Your assignment —
Within the records, say how many lines include the word "height"; the answer should be the number and no more.

Data listing —
=== Section Start ===

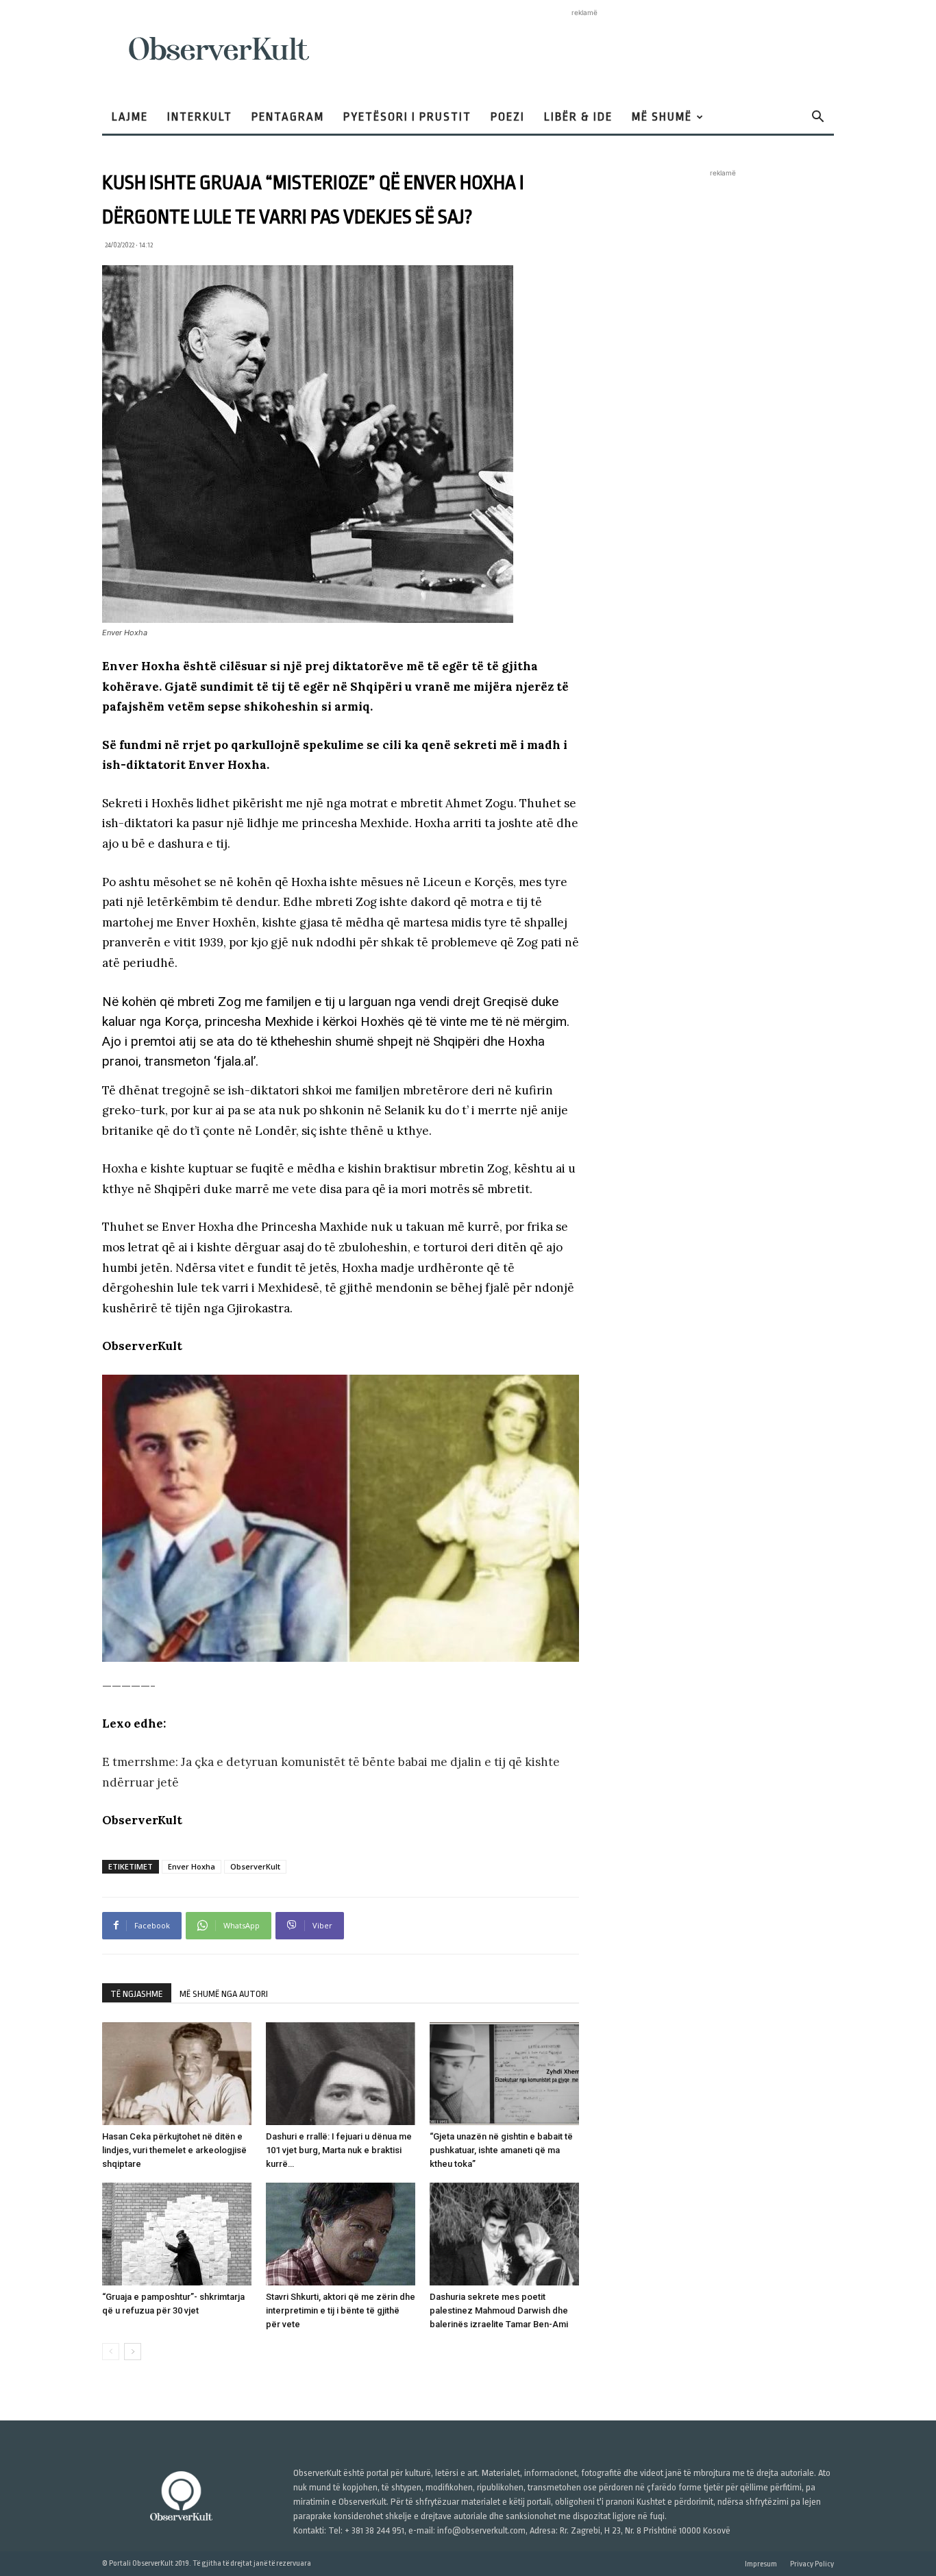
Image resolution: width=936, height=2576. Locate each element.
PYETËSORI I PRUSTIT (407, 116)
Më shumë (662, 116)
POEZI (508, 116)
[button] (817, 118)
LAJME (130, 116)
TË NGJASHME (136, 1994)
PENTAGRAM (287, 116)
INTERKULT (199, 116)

=== Section End ===
=== Section Start ===

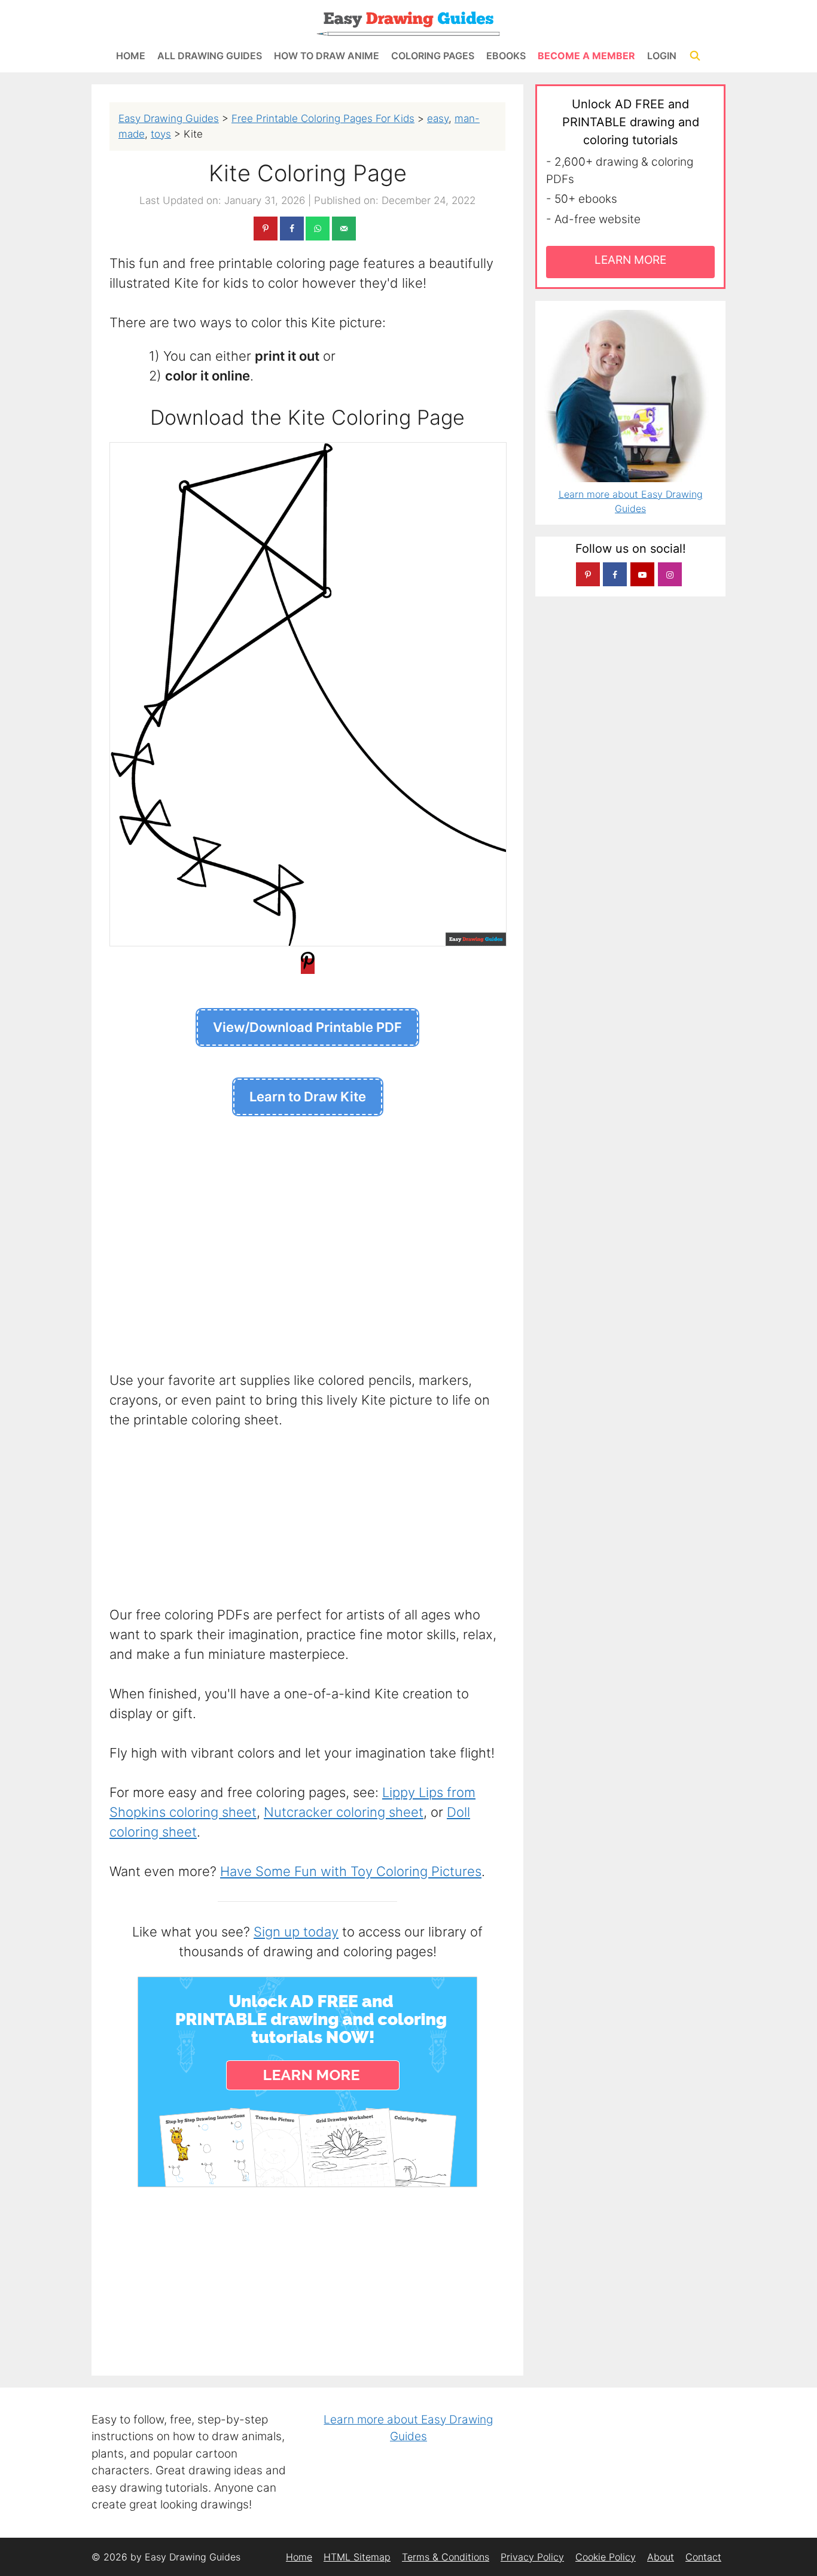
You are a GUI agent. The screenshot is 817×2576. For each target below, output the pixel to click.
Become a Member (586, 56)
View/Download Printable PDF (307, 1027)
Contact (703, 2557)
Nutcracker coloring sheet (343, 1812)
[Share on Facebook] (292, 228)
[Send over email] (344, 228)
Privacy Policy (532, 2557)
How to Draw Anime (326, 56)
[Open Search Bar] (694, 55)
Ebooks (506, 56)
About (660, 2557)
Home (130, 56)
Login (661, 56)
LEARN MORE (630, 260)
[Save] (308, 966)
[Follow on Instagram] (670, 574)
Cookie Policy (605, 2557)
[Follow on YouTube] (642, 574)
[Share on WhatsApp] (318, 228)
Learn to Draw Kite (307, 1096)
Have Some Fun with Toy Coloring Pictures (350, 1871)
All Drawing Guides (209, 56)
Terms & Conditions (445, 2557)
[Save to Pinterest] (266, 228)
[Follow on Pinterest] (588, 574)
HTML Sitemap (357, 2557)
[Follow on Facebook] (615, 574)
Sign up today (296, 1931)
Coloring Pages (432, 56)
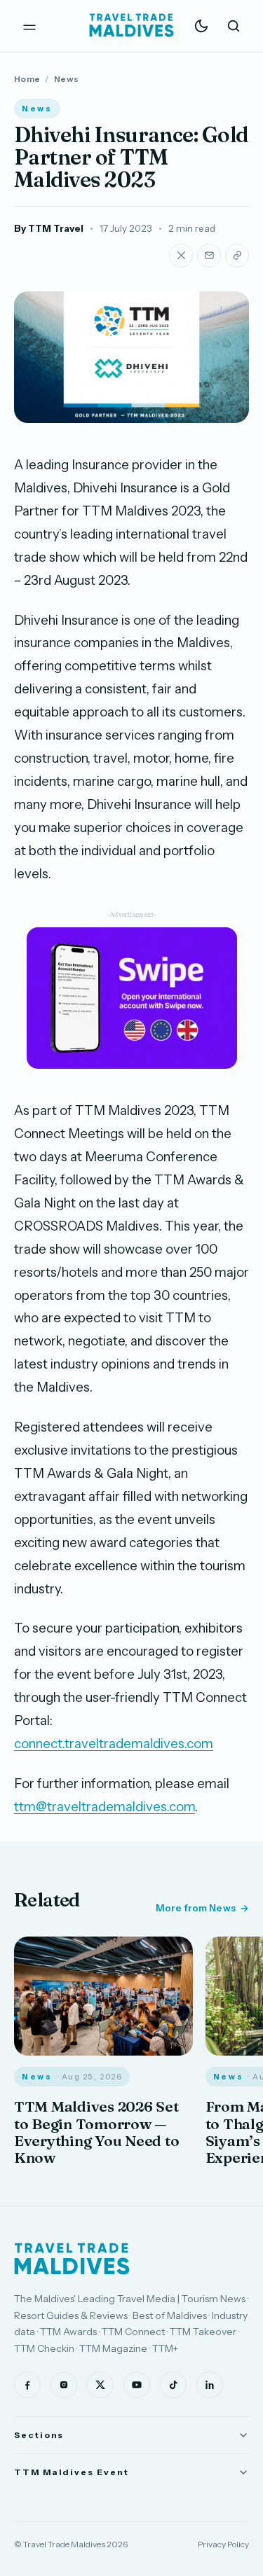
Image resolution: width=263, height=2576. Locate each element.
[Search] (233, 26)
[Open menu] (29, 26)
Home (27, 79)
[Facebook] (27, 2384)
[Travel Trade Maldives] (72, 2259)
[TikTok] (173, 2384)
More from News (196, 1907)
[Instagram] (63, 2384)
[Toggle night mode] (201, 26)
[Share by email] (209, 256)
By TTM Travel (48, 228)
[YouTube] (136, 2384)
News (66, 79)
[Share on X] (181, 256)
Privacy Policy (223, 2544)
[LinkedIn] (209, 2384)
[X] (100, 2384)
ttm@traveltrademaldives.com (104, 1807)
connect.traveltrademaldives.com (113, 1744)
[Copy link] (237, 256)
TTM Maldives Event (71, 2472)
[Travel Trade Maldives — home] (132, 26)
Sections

=== Section End ===

Finished exercise —
2